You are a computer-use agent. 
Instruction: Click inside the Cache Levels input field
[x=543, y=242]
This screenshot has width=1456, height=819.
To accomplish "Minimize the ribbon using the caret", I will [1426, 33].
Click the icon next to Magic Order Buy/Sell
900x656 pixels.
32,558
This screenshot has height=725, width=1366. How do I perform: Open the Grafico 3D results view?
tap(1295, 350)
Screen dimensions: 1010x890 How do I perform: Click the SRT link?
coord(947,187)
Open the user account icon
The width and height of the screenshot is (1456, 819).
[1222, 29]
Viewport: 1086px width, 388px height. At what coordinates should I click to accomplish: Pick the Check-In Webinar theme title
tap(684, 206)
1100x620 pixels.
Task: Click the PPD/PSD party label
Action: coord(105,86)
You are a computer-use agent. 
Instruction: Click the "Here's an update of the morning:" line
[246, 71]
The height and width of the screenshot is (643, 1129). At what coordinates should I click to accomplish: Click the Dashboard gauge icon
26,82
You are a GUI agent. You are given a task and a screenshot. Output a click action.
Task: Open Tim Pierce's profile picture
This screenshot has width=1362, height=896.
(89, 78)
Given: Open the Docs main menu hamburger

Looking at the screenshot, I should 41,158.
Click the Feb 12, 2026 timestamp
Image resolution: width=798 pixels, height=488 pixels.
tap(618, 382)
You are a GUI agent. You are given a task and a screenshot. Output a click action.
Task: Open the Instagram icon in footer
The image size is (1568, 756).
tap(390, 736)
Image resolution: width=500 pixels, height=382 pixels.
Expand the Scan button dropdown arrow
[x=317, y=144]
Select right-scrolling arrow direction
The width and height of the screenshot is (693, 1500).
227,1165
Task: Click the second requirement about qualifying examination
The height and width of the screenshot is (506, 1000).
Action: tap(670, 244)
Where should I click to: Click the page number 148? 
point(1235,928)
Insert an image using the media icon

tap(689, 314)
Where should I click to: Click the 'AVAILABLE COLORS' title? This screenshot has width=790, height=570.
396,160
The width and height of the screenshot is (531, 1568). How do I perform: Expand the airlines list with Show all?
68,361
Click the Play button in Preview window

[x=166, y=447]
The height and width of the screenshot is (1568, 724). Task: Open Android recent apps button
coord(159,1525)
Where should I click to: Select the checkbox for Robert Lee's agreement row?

════════════════════

- **Problem**: Rewrite all of the records above, switching "GUI agent" to "screen agent" and leaving every other character untouched.

- **Task response**:
You are a computer-use agent. 
Instruction: Click inside the Cache Levels input field
[x=543, y=242]
This screenshot has width=1456, height=819.
To accomplish "Minimize the ribbon using the caret", I will [1426, 33].
Click the icon next to Magic Order Buy/Sell
900x656 pixels.
32,558
This screenshot has height=725, width=1366. How do I perform: Open the Grafico 3D results view?
tap(1295, 350)
Screen dimensions: 1010x890 How do I perform: Click the SRT link?
coord(947,187)
Open the user account icon
The width and height of the screenshot is (1456, 819).
[1222, 29]
Viewport: 1086px width, 388px height. At what coordinates should I click to accomplish: Pick the Check-In Webinar theme title
tap(684, 206)
1100x620 pixels.
Task: Click the PPD/PSD party label
Action: coord(105,86)
You are a computer-use agent. 
Instruction: Click the "Here's an update of the morning:" line
[246, 71]
The height and width of the screenshot is (643, 1129). At what coordinates should I click to accomplish: Click the Dashboard gauge icon
26,82
You are a screen agent. You are given a task and a screenshot. Output a click action.
Task: Open Tim Pierce's profile picture
This screenshot has width=1362, height=896.
(89, 78)
Given: Open the Docs main menu hamburger

Looking at the screenshot, I should 41,158.
Click the Feb 12, 2026 timestamp
Image resolution: width=798 pixels, height=488 pixels.
tap(618, 382)
You are a screen agent. You are given a task and a screenshot. Output a click action.
Task: Open the Instagram icon in footer
The image size is (1568, 756).
tap(390, 736)
Image resolution: width=500 pixels, height=382 pixels.
Expand the Scan button dropdown arrow
[x=317, y=144]
Select right-scrolling arrow direction
The width and height of the screenshot is (693, 1500).
227,1165
Task: Click the second requirement about qualifying examination
The height and width of the screenshot is (506, 1000).
Action: tap(670, 244)
Where should I click to: Click the page number 148? 
point(1235,928)
Insert an image using the media icon

tap(689, 314)
Where should I click to: Click the 'AVAILABLE COLORS' title? This screenshot has width=790, height=570.
396,160
The width and height of the screenshot is (531, 1568). How do I perform: Expand the airlines list with Show all?
68,361
Click the Play button in Preview window

[x=166, y=447]
The height and width of the screenshot is (1568, 724). Task: Open Android recent apps button
coord(159,1525)
Where should I click to: Select the checkbox for Robert Lee's agreement row?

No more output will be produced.